[START OF DOCUMENT SEGMENT]

Clara Reeves, CEO of Melbourne-based video game studio Hipster Whale, fell in love with programming when she realized it could be an art form. Reeves, who would go on to oversee Hipster Whale’s popular game Crossy Road in its move to Apple’s mobile gaming subscription service, Apple Arcade, never grew out of her childhood passion of building structures out of Legos and pursued a degree in fine arts.
“I was always mesmerized by games, but it took me a long time to say ‘Hey, someone makes these things. Maybe I could make these things.'” Reeves said.
After Reeves learned to code, she decided to explore gaming. Reeves enrolled into a postgraduate program in computer science. She was undaunted by the steep learning curve and the lack of other women in her course.
“I really loved it,” she said. “I was Harry Potter at Hogwarts, learning how to cast magic spells.”
Ravenclaw, Hufflepuff, Hipster Whale
Before coming aboard Hipster Whale, named for a funny napkin drawing that snowballed, Reeves held positions at Atari and Krome Studios, which both served as a launchpad for her career.
The managers at Atari challenged and shepherded the ambitious Reeves.

[END OF DOCUMENT SEGMENT]
[START OF RECORDED DATA]

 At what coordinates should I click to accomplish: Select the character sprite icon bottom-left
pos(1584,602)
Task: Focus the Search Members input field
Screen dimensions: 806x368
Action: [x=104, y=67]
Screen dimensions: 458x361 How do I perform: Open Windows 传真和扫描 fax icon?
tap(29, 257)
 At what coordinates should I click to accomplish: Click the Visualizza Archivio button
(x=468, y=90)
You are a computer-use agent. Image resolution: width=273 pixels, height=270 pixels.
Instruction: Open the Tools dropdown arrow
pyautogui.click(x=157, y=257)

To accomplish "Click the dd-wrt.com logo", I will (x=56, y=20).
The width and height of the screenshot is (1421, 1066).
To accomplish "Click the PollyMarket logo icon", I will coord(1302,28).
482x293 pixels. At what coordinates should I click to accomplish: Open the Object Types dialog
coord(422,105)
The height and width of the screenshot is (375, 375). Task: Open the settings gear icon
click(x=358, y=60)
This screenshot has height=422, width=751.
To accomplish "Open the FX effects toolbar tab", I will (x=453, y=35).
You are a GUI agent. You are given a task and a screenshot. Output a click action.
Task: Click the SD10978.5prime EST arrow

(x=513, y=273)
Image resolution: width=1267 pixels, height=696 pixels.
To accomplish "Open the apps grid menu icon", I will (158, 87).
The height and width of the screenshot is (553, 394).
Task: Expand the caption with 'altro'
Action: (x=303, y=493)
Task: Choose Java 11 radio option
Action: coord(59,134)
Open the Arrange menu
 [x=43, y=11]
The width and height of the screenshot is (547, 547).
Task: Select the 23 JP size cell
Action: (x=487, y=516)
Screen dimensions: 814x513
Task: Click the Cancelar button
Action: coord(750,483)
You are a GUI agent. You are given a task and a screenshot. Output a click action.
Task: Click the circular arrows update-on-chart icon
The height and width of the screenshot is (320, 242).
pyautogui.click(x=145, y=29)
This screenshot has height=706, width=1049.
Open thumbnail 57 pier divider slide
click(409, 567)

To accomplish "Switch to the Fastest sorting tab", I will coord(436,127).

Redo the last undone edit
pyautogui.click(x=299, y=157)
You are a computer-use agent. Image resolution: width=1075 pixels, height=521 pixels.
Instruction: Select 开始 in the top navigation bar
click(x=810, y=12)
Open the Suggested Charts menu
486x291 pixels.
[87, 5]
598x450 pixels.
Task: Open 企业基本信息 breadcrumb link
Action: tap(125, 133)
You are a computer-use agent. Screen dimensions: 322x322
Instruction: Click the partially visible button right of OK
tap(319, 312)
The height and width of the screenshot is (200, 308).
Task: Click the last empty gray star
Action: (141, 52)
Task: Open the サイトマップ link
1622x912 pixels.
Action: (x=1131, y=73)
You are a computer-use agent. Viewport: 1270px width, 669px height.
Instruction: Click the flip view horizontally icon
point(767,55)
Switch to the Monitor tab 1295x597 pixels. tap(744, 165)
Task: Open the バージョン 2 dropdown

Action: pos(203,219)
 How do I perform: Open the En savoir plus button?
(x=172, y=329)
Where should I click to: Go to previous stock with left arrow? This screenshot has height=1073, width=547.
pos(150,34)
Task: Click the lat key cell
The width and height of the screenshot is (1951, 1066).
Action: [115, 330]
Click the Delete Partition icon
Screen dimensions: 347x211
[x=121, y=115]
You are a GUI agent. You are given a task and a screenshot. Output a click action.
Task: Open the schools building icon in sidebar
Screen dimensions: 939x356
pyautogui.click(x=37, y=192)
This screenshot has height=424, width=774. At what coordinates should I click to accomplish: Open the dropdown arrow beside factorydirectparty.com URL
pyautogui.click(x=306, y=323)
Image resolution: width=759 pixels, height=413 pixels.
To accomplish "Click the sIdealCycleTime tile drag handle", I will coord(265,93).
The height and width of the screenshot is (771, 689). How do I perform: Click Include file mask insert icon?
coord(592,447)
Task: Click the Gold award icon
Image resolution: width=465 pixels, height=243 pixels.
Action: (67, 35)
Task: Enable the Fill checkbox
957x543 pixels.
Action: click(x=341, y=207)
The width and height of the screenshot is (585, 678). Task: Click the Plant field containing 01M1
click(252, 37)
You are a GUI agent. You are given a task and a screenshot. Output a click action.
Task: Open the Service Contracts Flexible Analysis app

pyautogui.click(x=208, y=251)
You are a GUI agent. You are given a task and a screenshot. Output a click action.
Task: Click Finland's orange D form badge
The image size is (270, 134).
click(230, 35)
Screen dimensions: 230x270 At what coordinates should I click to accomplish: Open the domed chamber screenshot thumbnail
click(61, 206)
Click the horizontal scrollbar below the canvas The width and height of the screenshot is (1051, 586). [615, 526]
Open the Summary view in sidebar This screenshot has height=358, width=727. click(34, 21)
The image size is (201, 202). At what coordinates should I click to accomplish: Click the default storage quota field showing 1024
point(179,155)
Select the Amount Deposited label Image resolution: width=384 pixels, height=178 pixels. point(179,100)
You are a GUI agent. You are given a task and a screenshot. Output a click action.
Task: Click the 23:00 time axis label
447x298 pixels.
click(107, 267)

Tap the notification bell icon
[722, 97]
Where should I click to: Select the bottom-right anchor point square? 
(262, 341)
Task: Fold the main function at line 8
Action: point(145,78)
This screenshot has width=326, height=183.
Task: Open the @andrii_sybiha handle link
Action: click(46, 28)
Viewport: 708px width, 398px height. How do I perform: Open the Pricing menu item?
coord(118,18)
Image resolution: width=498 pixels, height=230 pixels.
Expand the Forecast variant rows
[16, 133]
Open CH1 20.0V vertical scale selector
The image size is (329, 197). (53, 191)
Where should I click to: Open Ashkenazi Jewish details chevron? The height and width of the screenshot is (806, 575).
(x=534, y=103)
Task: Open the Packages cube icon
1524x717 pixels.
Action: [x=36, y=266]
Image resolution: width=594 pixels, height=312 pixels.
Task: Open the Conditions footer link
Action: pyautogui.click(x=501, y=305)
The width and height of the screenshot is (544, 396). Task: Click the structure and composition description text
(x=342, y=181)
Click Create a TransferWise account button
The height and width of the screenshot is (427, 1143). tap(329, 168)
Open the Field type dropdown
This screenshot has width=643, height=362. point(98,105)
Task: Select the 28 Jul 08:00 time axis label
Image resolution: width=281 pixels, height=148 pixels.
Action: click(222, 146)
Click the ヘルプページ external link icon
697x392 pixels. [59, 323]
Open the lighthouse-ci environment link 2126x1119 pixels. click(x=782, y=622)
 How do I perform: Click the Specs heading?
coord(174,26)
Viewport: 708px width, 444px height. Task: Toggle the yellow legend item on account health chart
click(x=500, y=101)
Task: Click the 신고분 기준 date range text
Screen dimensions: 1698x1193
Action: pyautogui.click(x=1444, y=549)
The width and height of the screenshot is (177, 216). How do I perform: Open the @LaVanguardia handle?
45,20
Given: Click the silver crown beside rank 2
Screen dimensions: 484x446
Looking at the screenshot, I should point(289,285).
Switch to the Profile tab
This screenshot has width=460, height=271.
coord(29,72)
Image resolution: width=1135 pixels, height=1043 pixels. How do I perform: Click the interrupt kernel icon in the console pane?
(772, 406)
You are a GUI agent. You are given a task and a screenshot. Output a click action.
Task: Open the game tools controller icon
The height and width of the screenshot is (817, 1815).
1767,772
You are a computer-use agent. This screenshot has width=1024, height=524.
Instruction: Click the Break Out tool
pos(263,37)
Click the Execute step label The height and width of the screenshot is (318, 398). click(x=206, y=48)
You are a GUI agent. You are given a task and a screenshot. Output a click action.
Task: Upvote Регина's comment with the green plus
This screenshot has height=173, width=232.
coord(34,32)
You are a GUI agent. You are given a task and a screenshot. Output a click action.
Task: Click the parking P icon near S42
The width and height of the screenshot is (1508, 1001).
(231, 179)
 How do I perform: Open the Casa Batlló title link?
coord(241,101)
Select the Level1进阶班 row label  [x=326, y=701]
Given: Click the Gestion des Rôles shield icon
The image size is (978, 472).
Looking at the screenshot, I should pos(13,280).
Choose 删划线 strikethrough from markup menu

[END OF RECORDED DATA]

• **GOALS**:
1 – Answer these about the Clara Reeves profile:
(a) In which city is Hipster Whale based?
(b) What kind of degree did Reeves pursue?
(c) What was Hipster Whale named for?
2 – Which companies does the Clara Reeves profile say Reeves has worked at or led?
3 – Write the next paragraph of the Clara Reeves profile, following on from its final sentence.
The entries above come from a different source than the Clara Reeves profile.

• **ANSWERS PER TASK**:
1 –
(a) Melbourne
(b) Fine arts
(c) A funny napkin drawing that snowballed

2 – Hipster Whale, Atari, Krome Studios

3 –
“Even though I didn’t realize that’s what they were doing at the time, was what formed my career in producing and product leadership,” Reeves said. “I try to do the same mentoring for other people now, where I see opportunities to do so. It’s so important.”
At Krome, Reeves navigated a bustling 400-person studio, where she got a peek behind the curtain at the business of games, and how the relationship between the creative and financial aspects of a project isn’t always smooth sailing.
“There were so many talented people there, the projects had such tight timeframes and budgets though, that often the creative aspirations had to take a back seat, and it was very draining,” she said. “At the end of working at Krome, I decided I could probably have the most impact in a business role, but with a focus on the creators and creative being strongly realized.”
Not your Mario’s infinite runner
Hipster Whale was created by Matt Hall and Andy Sum in 2014. Reeves joined in 2016. The studio’s first release was Crossy Road, an arcade-style video game where there’s no time to look both ways. The game’s nostalgic 8-bit style was prime for team-ups like 2015’s Pac-Man 256 with Bandai Namco, and 2016’s Disney Crossy Road, which brought iconic characters like Mickey Mouse into play.
The Crossy Road Castle spinoff made the jump to Apple Arcade, Apple’s $4.99/monthly mobile gaming subscription service that launched in fall 2019 and now includes access to a catalog of over 100 games. Until Crossy Road Castle arrived, the games joining Apple Arcade were exclusive to the platform.
“I think right now we could all use some positivity and a short escape from everything, and Crossy Road Castle is definitely going to give people that,” Reeves said.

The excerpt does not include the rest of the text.